▶ **CONSIGNES**:
**a.** Recopiez mot pour mot, dans le commentaire sur le cep et les sarments, le passage qui commence par les mots contenant « Celui-là seul qui » et se termine par « lui soit agréable. ».
**b.** D'après le commentaire sur le cep et les sarments, à quoi Jésus invita-t-il ses disciples à renoncer constamment ? Citez chaque élément.
**c.** Traduisez en anglais cette phrase du commentaire sur le cep et les sarments : « Car ce qu’il veut à tout prix, c’est qu’ils portent plus de fruit. »

▶ **EXTRAIT DE PAGE**:
____________
Si cela ne suffit pas, le céleste cultivateur emploie l’instrument tranchant et douloureux des épreuves, de la souffrance et des renoncements qu’il impose à ses enfants. Car ce qu’il veut à tout prix, c’est qu’ils portent plus de fruit. Jésus, se tournant vers ses disciples, les rassura au sujet de ce mot sévère : il nettoie tout sarment qui porte du fruit.Déjà ils furent nets, purs : au moyen de la parole divine que Jésus leur annonça, un principe impérissable de vie nouvelle fut déposé dans leur cœur, et s’y développa peu à peu jusqu’à la perfection.

Jésus invita ses disciples à renoncer constamment à tout mérite propre, à toute sagesse propre, à toute volonté et à toute force propres, ce qui fut, pour eux, la condition d’une communion vivante avec lui. «Si vous le faites, je demeurerai en vous, comme la source intarissable de votre vie spirituelle. Sinon, vous vous condamneriez à la stérilité du sarment séparé du cep

Afin de rendre plus frappante encore la conséquence négative qui précède, Jésus déclara solennellement que ce fut lui qui fut le cep et que ses disciples furent les sarments ; pour conclure qu’en lui, ils porteront beaucoup de fruit, mais que, hors de lui, ils n’en porteraient aucun, pas plus que le sarment séparé du cep. Mais ce fruit, qui le porte ?

Celui-là seul qui demeure en moi, dit Jésus ; d’où il résulte que c’est l’Esprit de Christ, qui, comme la sève du cep dans le sarment, nous fait seul porter du fruit; c’est ce que confirme le fait d’expérience que nous hors de Christ, comme le sarment détaché du cep, ne pouvons rien produire, rien de véritablement bon, rien qui supporte le regard du Dieu saint et qui lui soit agréable.

Le thème ici formulé n’est pas celui de l’impuissance morale de l’homme naturel pour tout bien ; c’est celui de l’infécondité du croyant laissé à sa force propre, quand il s’agit de produire ou d’avancer la vie spirituelle, la vie de Dieu, en lui ou chez les autres.
____________
▶ **MATÉRIEL RECUEILLI**:
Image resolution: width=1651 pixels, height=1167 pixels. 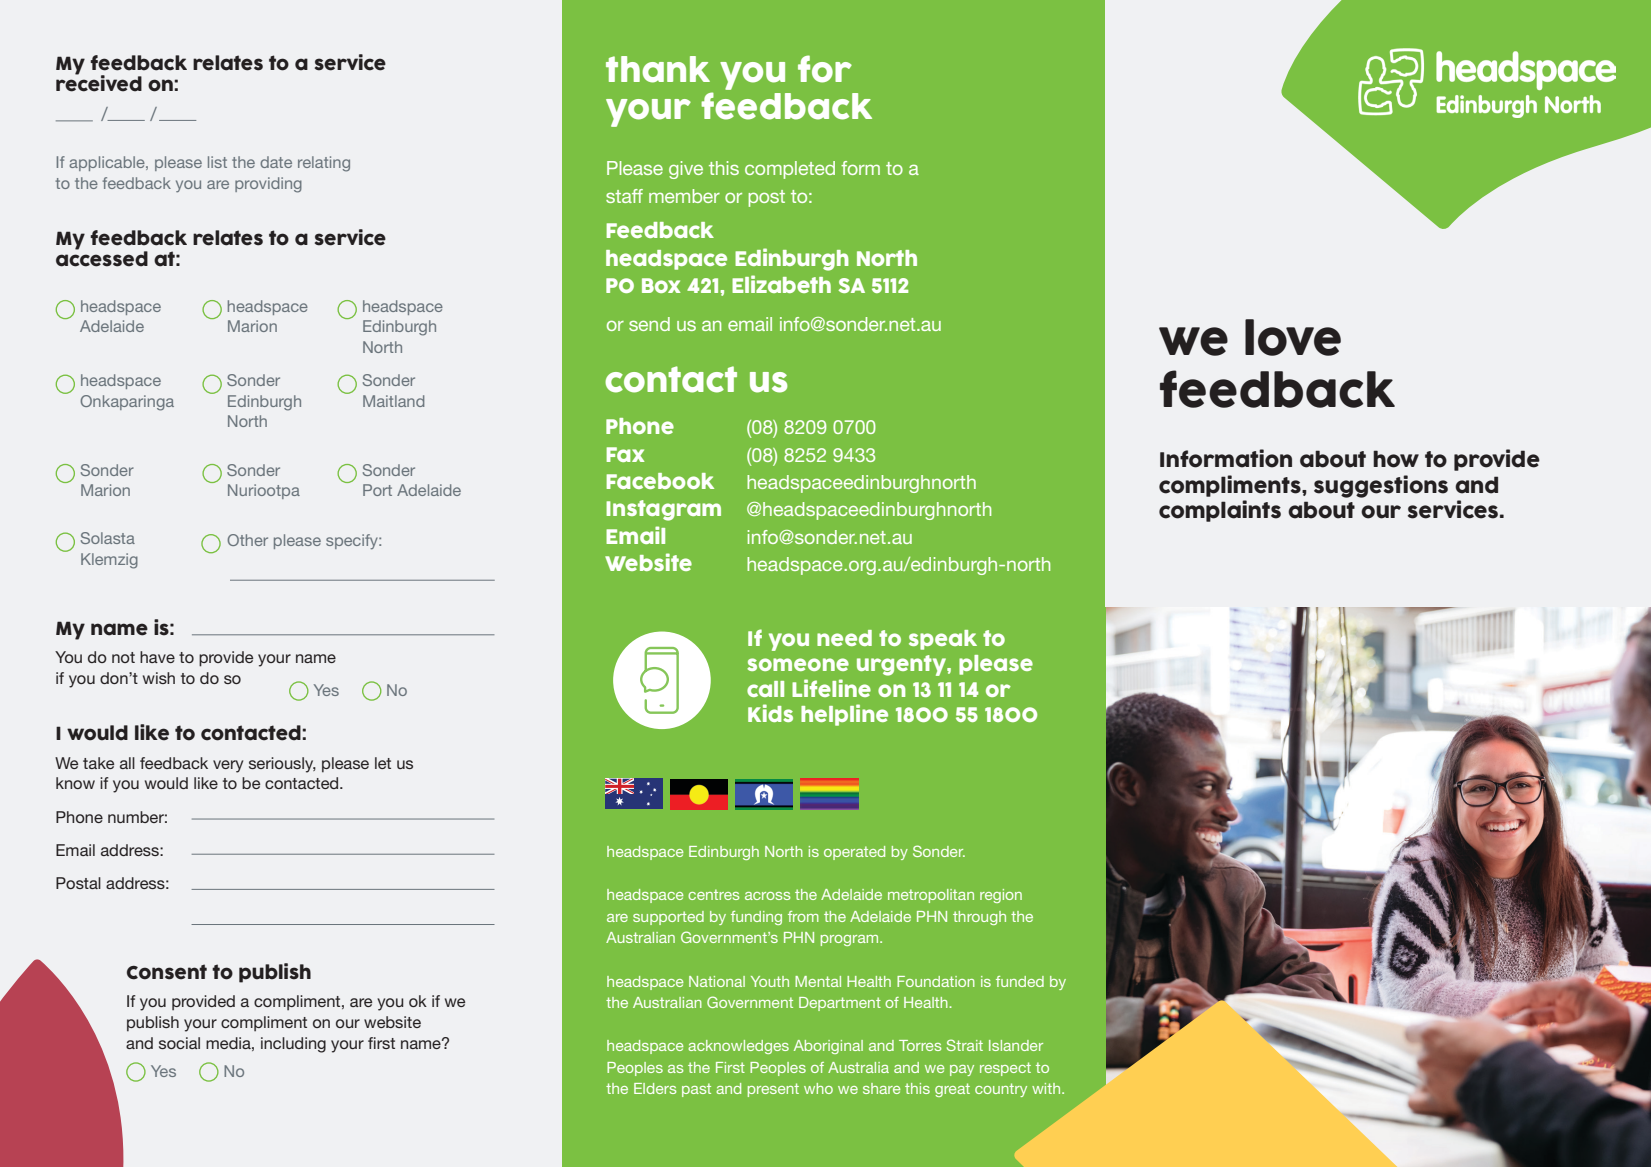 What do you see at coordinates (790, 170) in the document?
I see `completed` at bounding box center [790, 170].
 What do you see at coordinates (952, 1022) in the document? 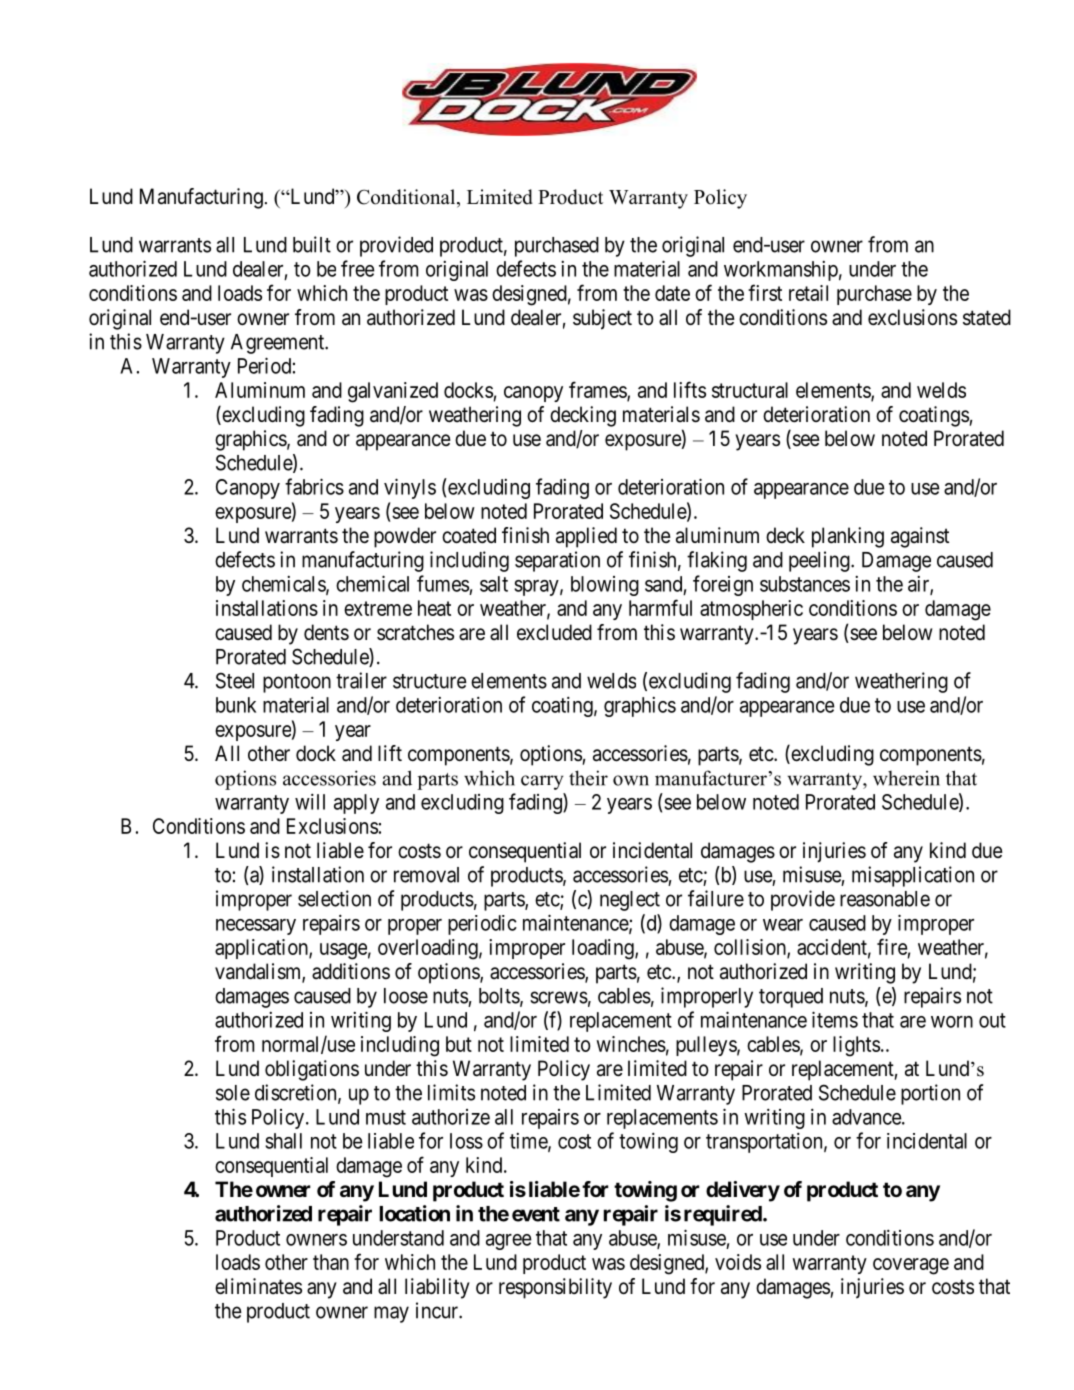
____________
▶ **CORRIGÉ**:
**a.**
Celui-là seul qui demeure en moi, dit Jésus ; d’où il résulte que c’est l’Esprit de Christ, qui, comme la sève du cep dans le sarment, nous fait seul porter du fruit; c’est ce que confirme le fait d’expérience que nous hors de Christ, comme le sarment détaché du cep, ne pouvons rien produire, rien de véritablement bon, rien qui supporte le regard du Dieu saint et qui lui soit agréable.

**b.** Tout mérite propre, toute sagesse propre, toute volonté propre, toute force propre.

**c.** For what he wants at all costs is for them to bear more fruit.